- _SHORT EXERCISE_
Write a continuation of the article below about Oakland Soul's first match, picking up right after its final sentence.

- _PASSAGE PROVIDED_
┏━━

The long wait is over. After announcing the club’s creation on May 24 of last year, Oakland Soul takes the field at Stockton Cargo to make history for the Bay Area’s women’s sports landscape as it looks to provide a new opportunity for local athletes.
“I think the word I use the most has been, ‘fun.’ The over-23s group is fun, the college players who are coming in is fun, and the youth players we have are special and talented. It has been really great brining them together because they are all great, they are high level players and they can think at the next level. They know what the Roots and Soul are all about; Saturday is going to be fun,” said coach Jessica Clinton.
Today’s match starts the first of an accelerated 12 game season in the USL W League, which is considered pre-professional on the U.S. Soccer Pyramid. Soul still has plans to jump into the USL Super League, its planned full-fledged pro-league, after the USL launches its new division and the stadium at Malibu Lot is operating.
Although the W League is still considered the amateur level, you wouldn’t be able to tell that when considering the experience what Oakland is bringing together.

┗━━

- _LISTING_
┏━━

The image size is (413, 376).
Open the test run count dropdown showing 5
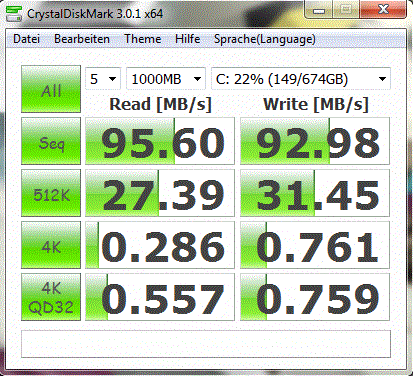[103, 79]
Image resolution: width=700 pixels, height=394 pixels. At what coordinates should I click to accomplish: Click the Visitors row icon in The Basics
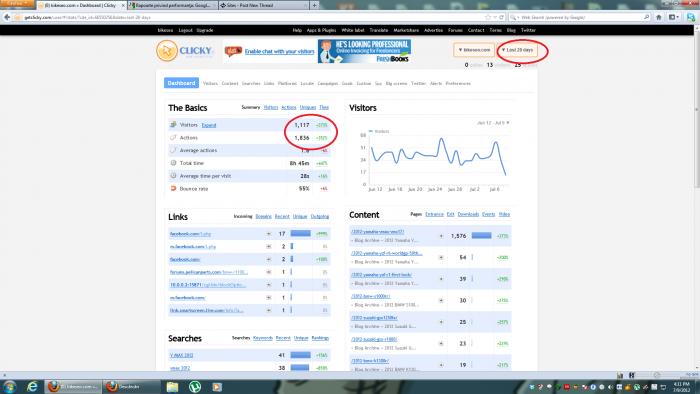[x=173, y=124]
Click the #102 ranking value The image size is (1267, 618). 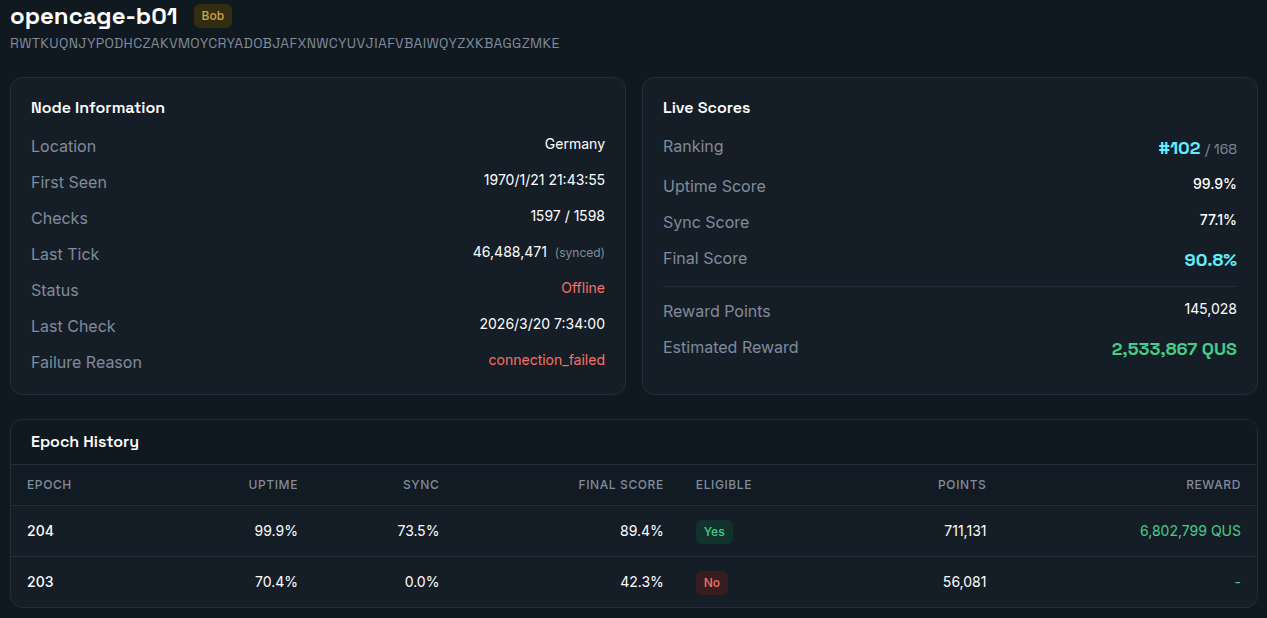[x=1178, y=148]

┗━━

- _ANSWER BELOW_
“We are on the brink of something amazing. We have players in our system who when NWSL is sending players to the World Cup, we have some players in our system who could be called into NWSL camps and play with those teams,” said Clinton.
Clinton comes to Oakland after spending a month short of eight years as Fordham’s head coach before resigning from the position in November 2021. She led the University to four appearances in the Atlantic 10 Conference tournament in 2015, 2016, 2018, and 2019–including reaching the A-10 Final in 2015. Following her time at Fordham, Clinton returned to her alma mater to become Boston University’s associate head coach for the 2022 season.
Clinton was just getting started on the recruiting trail the last we spoke to her. So far, Oakland has posted 18 players to its roster page. Clinton mentioned the full number is closer to 35-40 players under contract, but some athletes will only get occasional time due to outside obligations.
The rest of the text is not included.